### Task requirements:
As an exercise in exact copying, transcribe the lines below from the one holding "Screen dimensions: 651x575" through the last, with both ends included and pictures left out.

==============================

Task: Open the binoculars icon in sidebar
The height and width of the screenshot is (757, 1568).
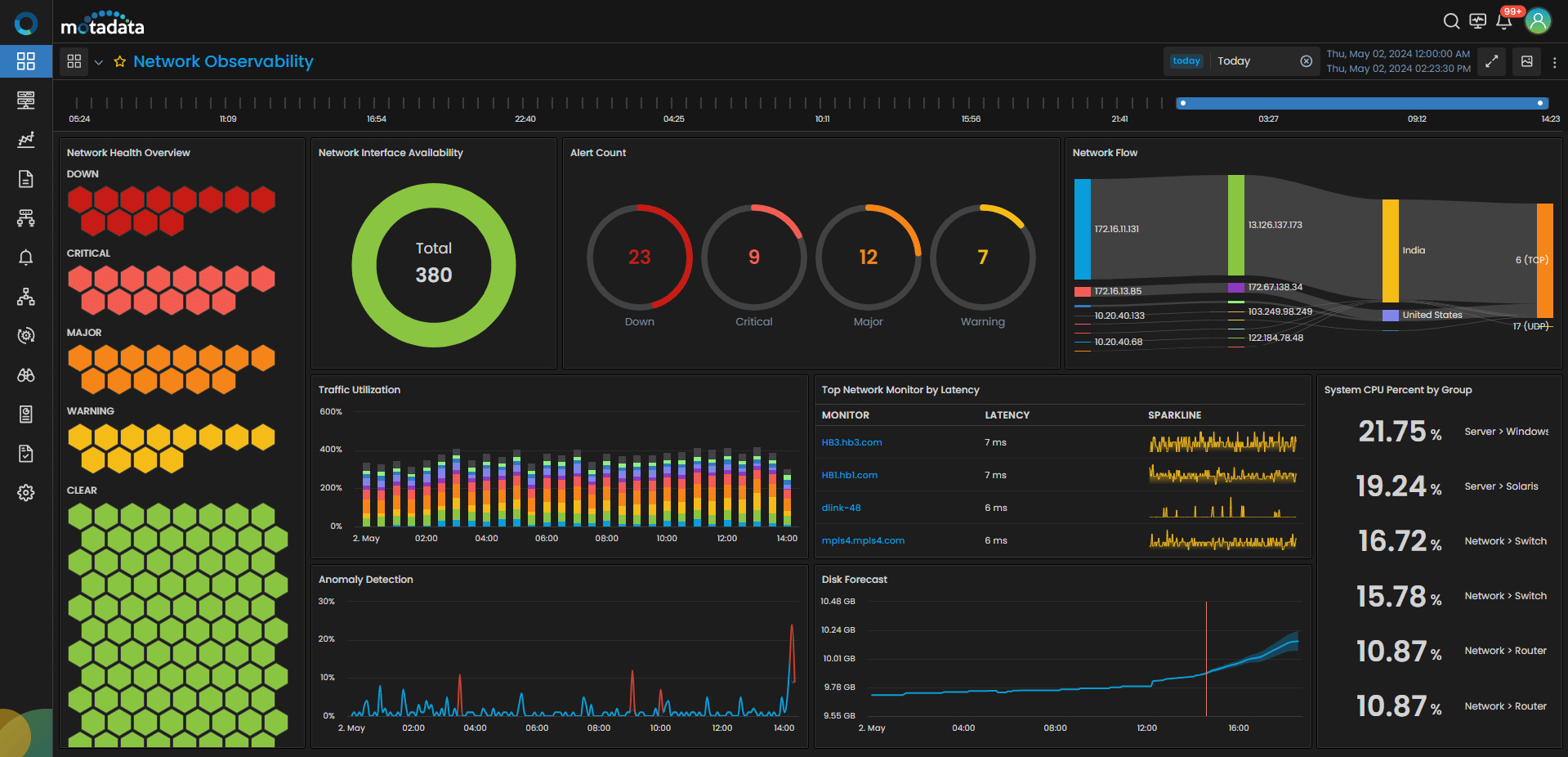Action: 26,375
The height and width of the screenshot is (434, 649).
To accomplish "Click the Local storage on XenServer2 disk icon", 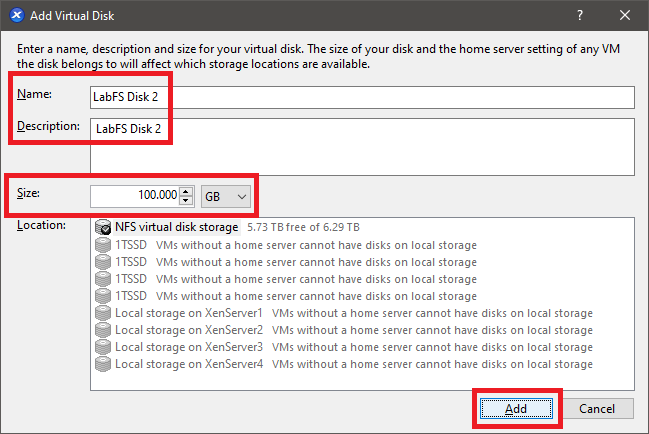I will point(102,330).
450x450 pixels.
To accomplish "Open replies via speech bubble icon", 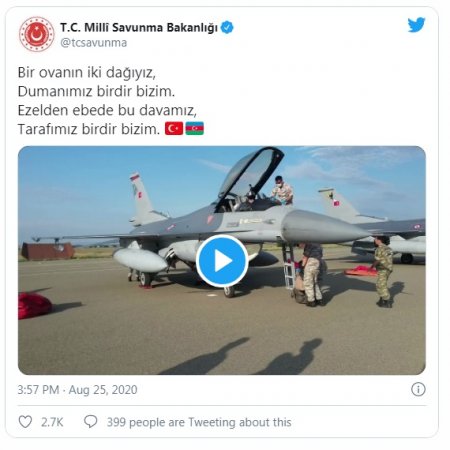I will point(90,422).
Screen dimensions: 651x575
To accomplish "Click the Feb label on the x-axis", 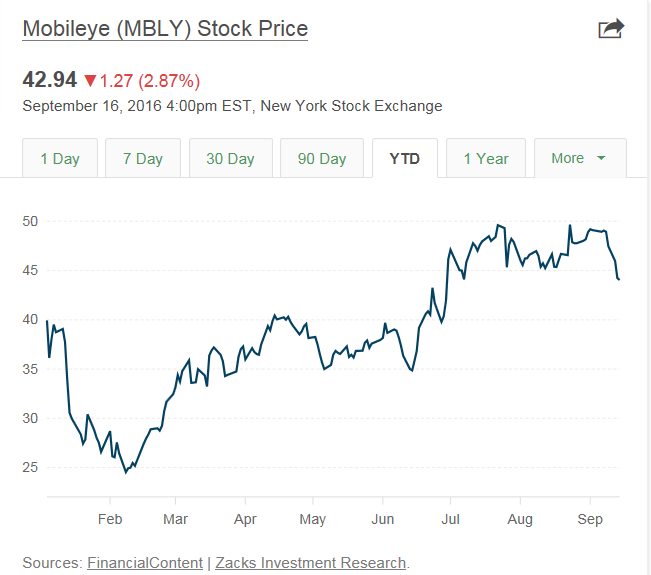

==============================

### Exercise solution:
Screen dimensions: 651x575
To accomplish "Click the Feb label on the x-axis", 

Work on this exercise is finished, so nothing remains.